More than 1 million people were trained in TWI methods during World War II. TWI also helped rebuild Japan’s infrastructure after the war and the program remains especially relevant today as manufacturers rebuild their businesses in the United States after the economic recession.
Part of the issue is that we sometimes don’t do a good enough job of getting the shop floor people involved. You’ve got to get down to the working person and make sure he or she buys into it.
TWI can go hand-in-hand with lean manufacturing initiatives, which came into vogue in the 1980s and remain an important factor in keeping manufacturers competitive and efficient. But in many instances, lean manufacturing efforts don’t stick, even when there is initial success.

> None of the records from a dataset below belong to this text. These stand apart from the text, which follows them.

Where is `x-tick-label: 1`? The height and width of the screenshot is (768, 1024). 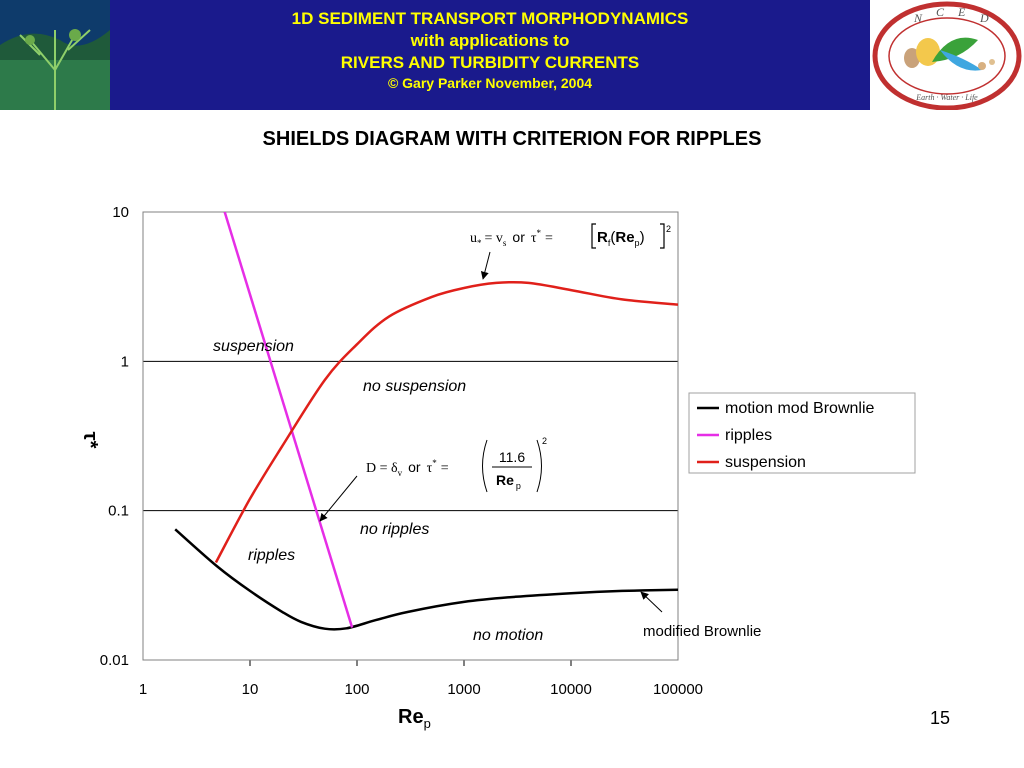 x-tick-label: 1 is located at coordinates (143, 690).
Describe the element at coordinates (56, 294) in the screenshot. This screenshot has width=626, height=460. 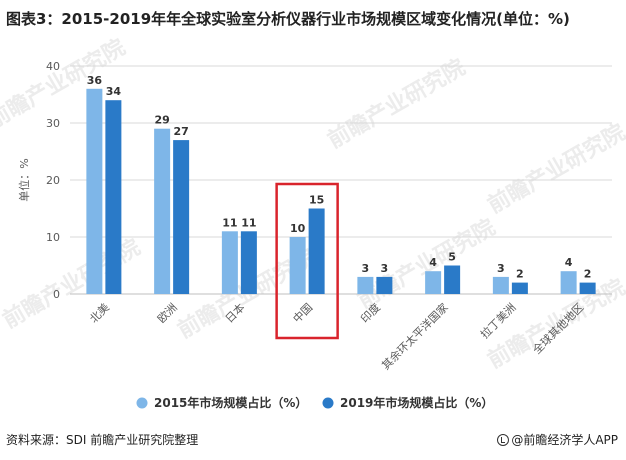
I see `y-tick-label: 0` at that location.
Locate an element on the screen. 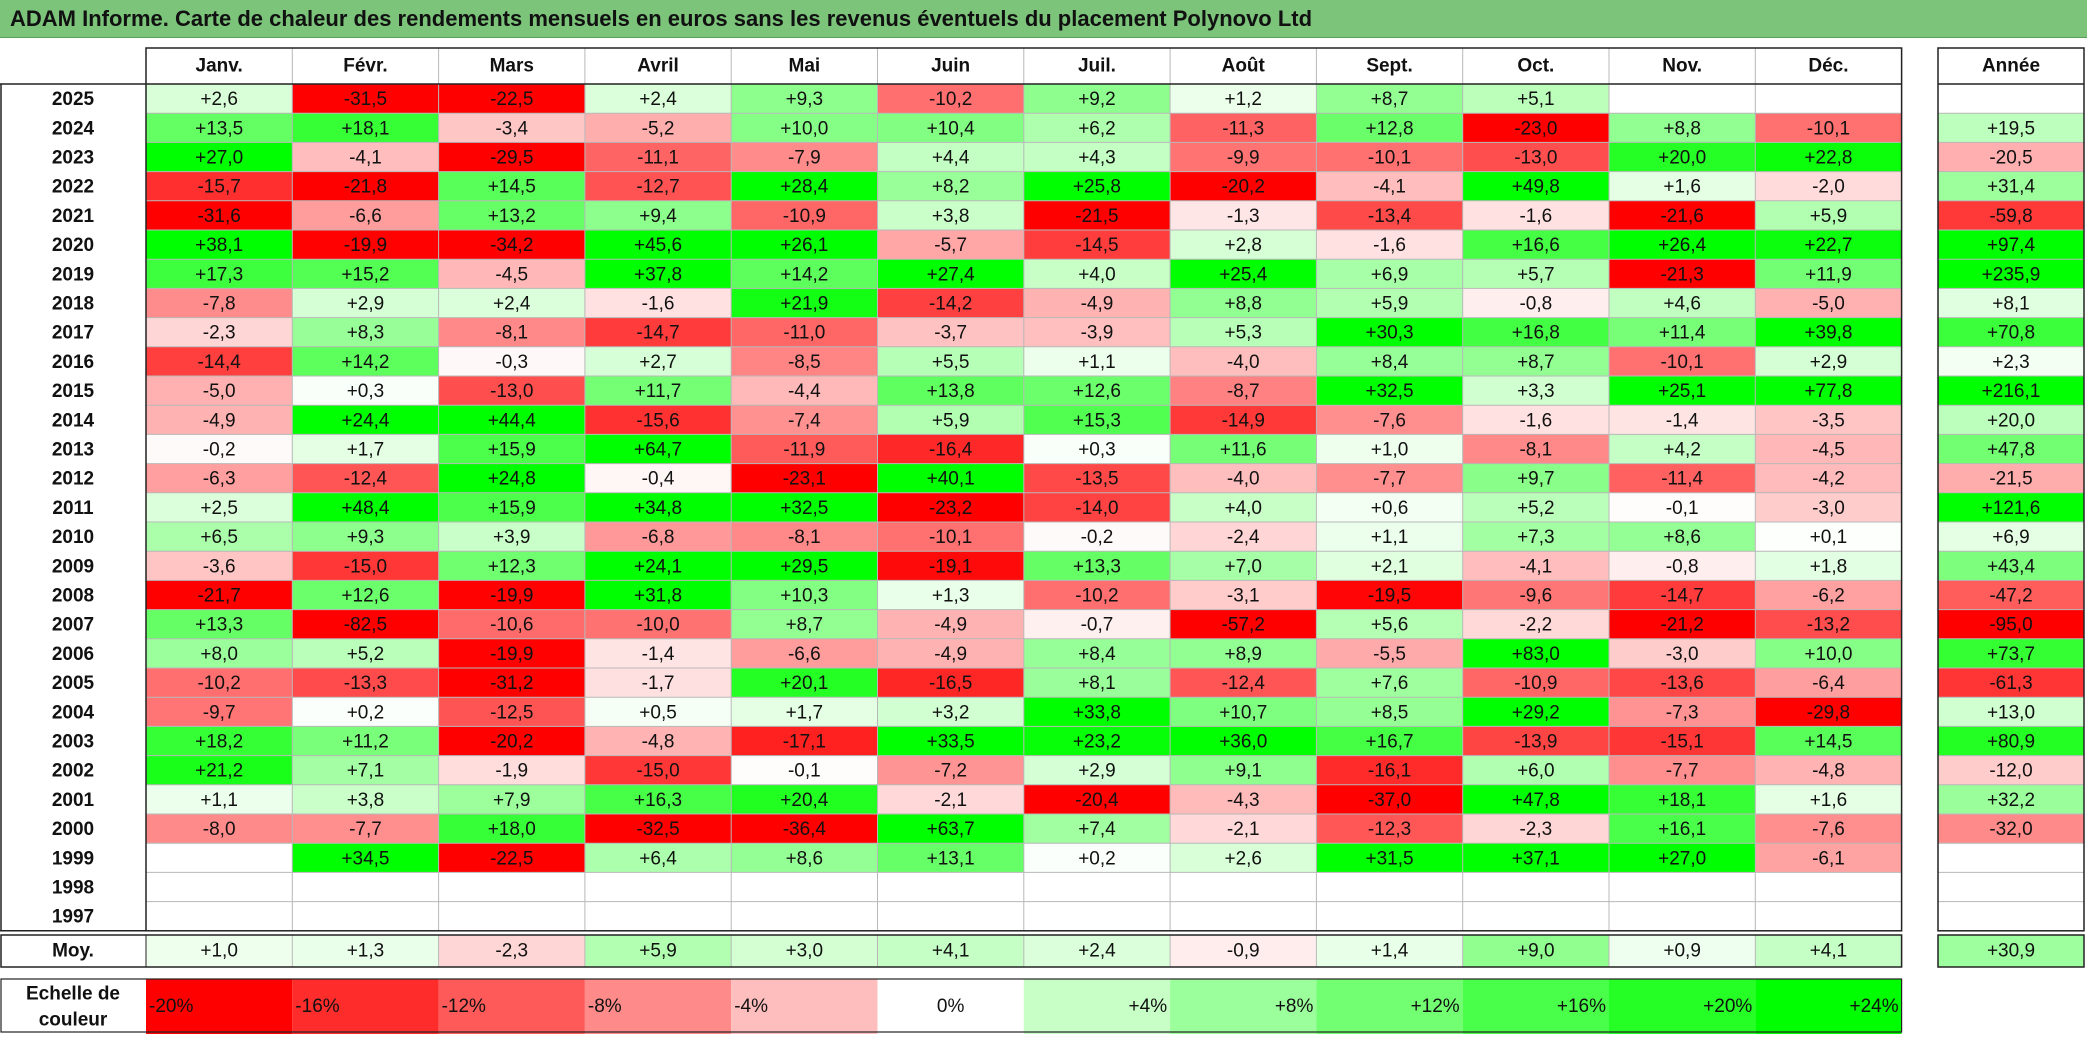 This screenshot has height=1037, width=2087. cell-value: -12,7 is located at coordinates (658, 188).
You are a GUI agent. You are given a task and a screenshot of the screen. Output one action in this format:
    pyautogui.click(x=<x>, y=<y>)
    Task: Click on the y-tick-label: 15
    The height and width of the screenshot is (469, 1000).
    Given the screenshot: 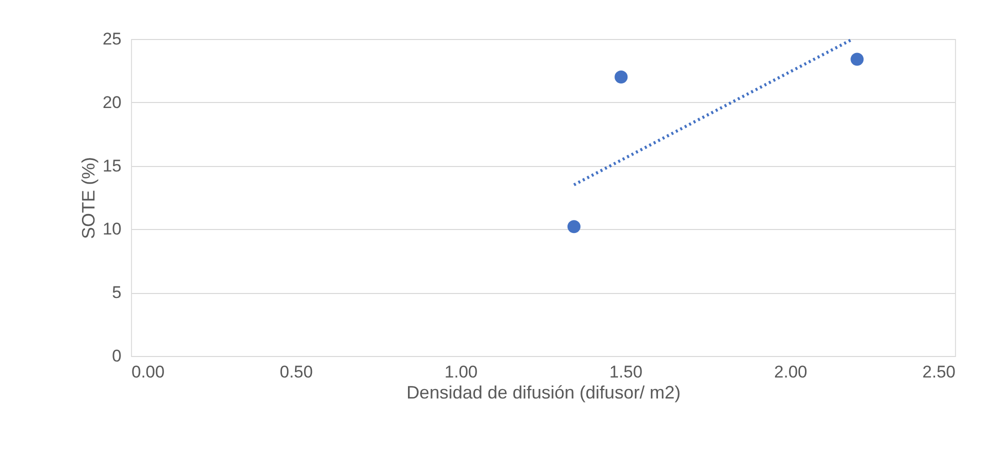 What is the action you would take?
    pyautogui.click(x=112, y=166)
    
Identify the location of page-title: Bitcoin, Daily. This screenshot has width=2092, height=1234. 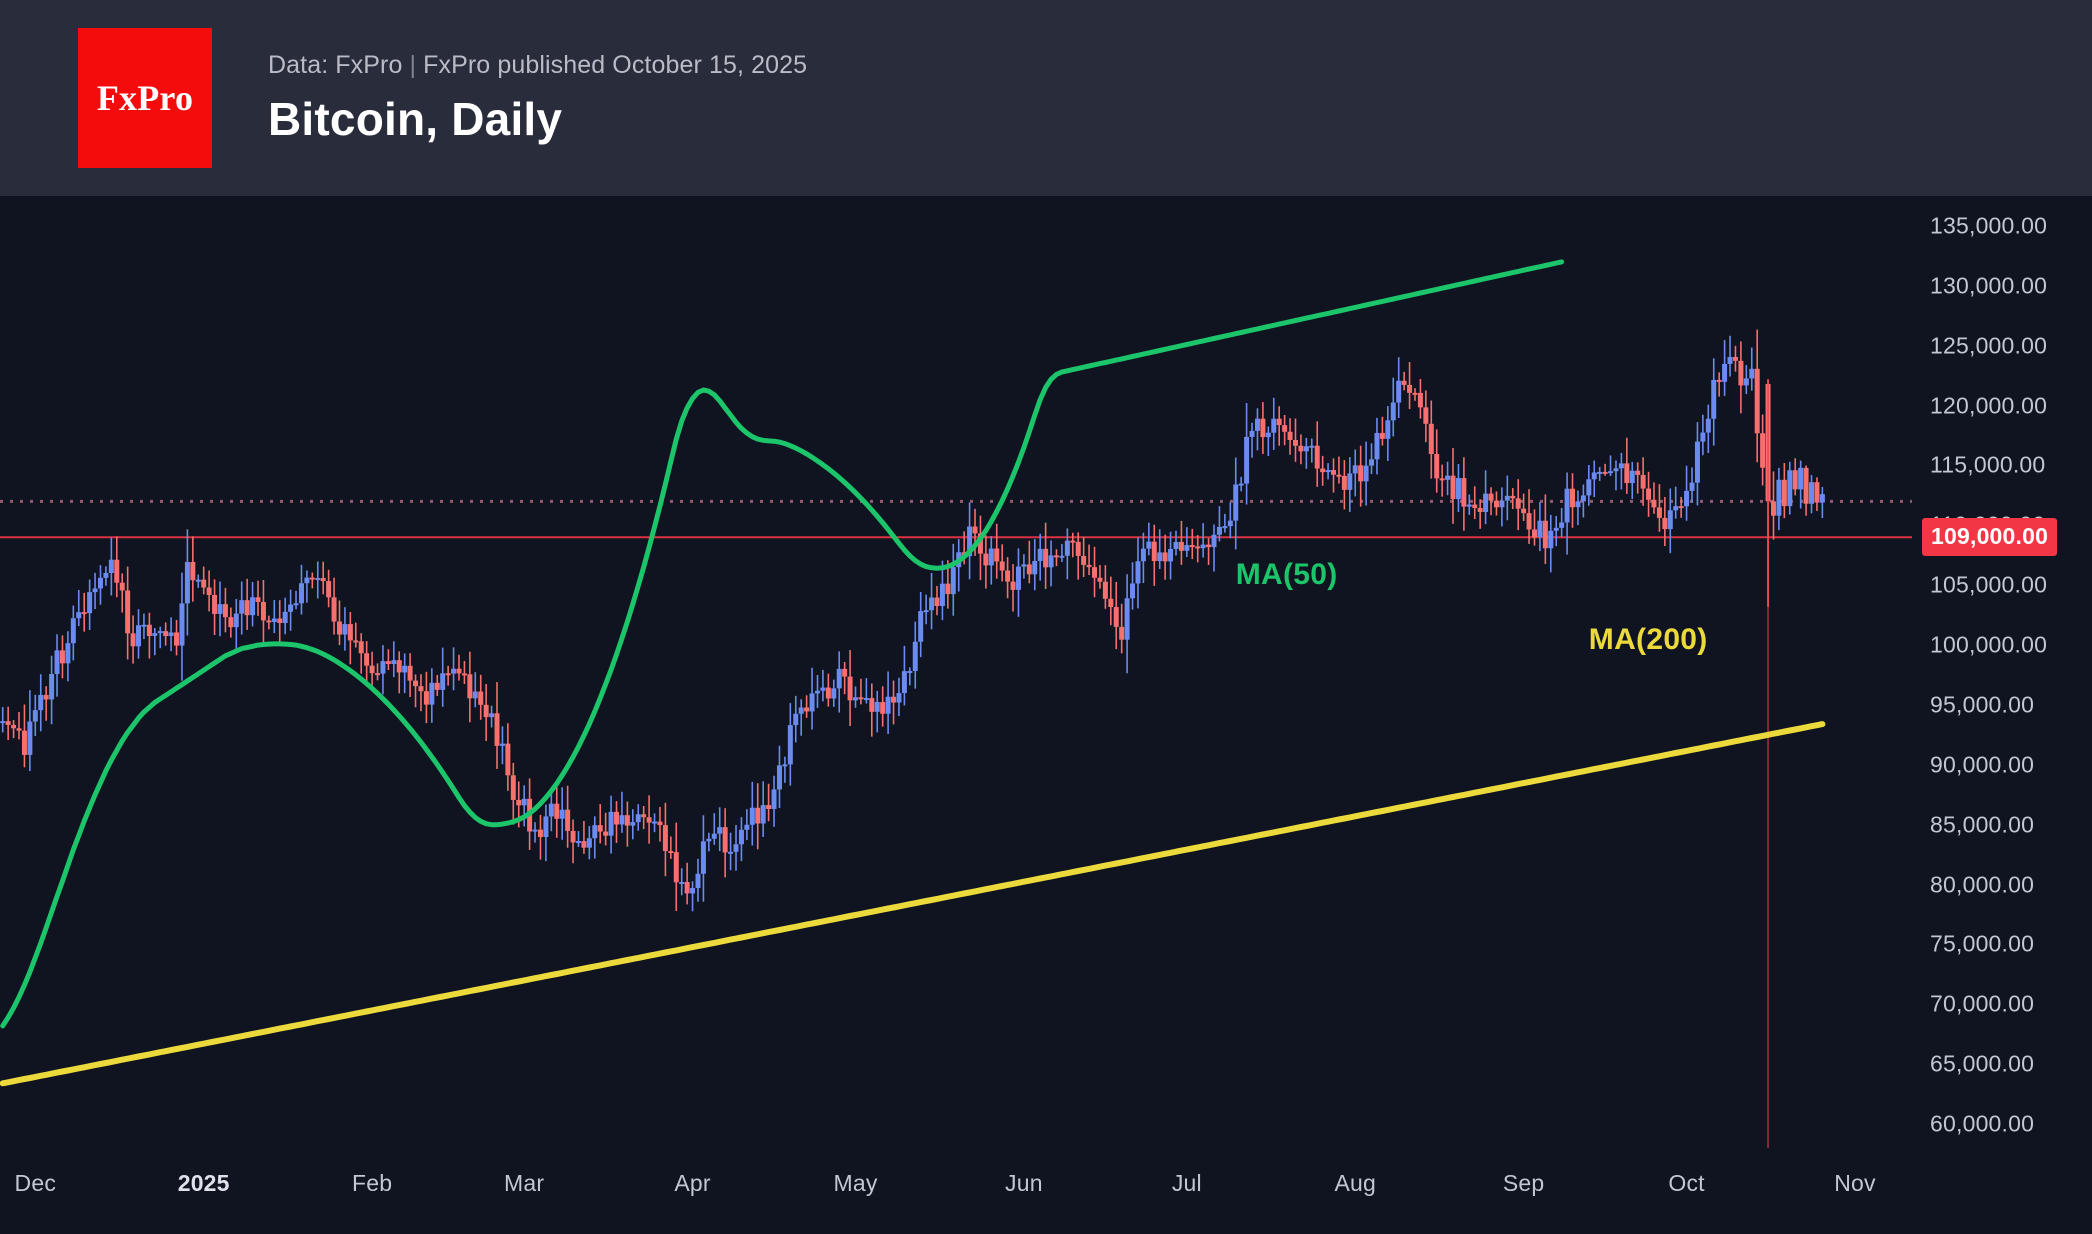
(416, 118).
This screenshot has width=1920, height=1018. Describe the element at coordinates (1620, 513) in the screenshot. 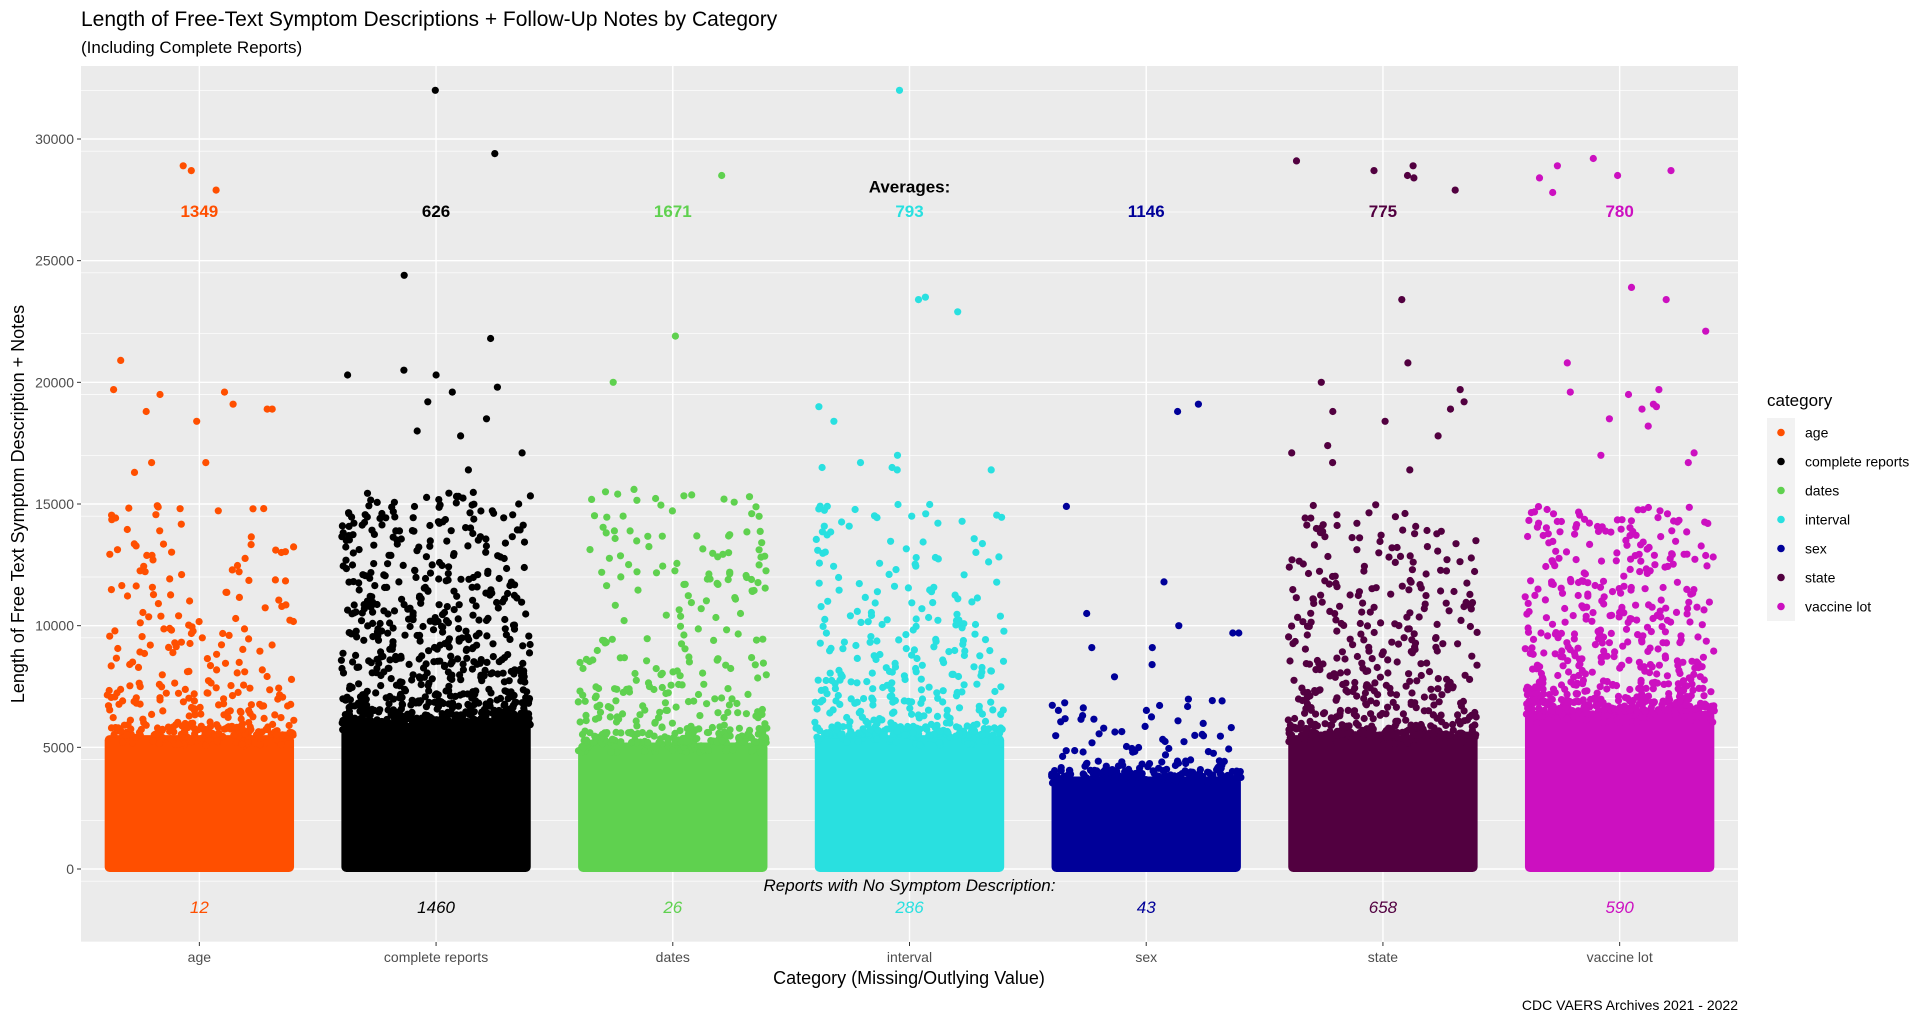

Part of the issue is that we sometimes don’t do a good enough job of getting the shop floor people involved. You’ve got to get down to the working person and make sure he or she buys into it. That’s the job relations piece of TWI. Another issue is that employees don’t have standardized work. Without standardized work, you have no baseline.
These issues and others can be addressed through TWI.
The basic concepts are the exact same as the ones used in the World War II era and mainly are designed to improve a process, such as making good parts efficiently, as quickly as possible.
TWI, a first step in employee development, offers four programs: job relations; job instructions; job methods; and job safety. All are designed to build supervisor and employee skills.
Skills are developed through four simple steps: preparation, presentation, application and testing. Modules based on resolving current issues are shown, told, practiced, and reinforced by supervisors.
This process generates significant skill advancement that can be immediately implemented on the job.
The structure consists of four to five half-day classroom sessions where concepts are developed and applied.
By following the core of TWI’s robust method of training and adhering to a precisely scripted training manual for each program thoroughly tested in actual manufacturing plants for more than 60 years, each program can be delivered in a standard and repeatable form, maintaining quality even when trainers have varying levels of experience.
When trainers give the TWI courses they deliver the same instruction, using the same examples and the same wording as previous trainers. The programs emphasize a learn-by-doing approach.
Although many people may think of TWI as a training program, the results go far beyond that. It does, in fact, improve quality, safety, productivity and cost. At the same time, the culture changing results can be seen as even more important. When used properly, TWI programs improve communication, teamwork and morale and form a strong basis of a learning organization, which is a major characteristic of all successful businesses.
The application of TWI isn’t limited to the manufacturing sector. The health care industry is latching on to it, like it is with many other lean initiatives.
After years of being forgotten, TWI is making a comeback in the United States due to a drive to learn lean fundamentals.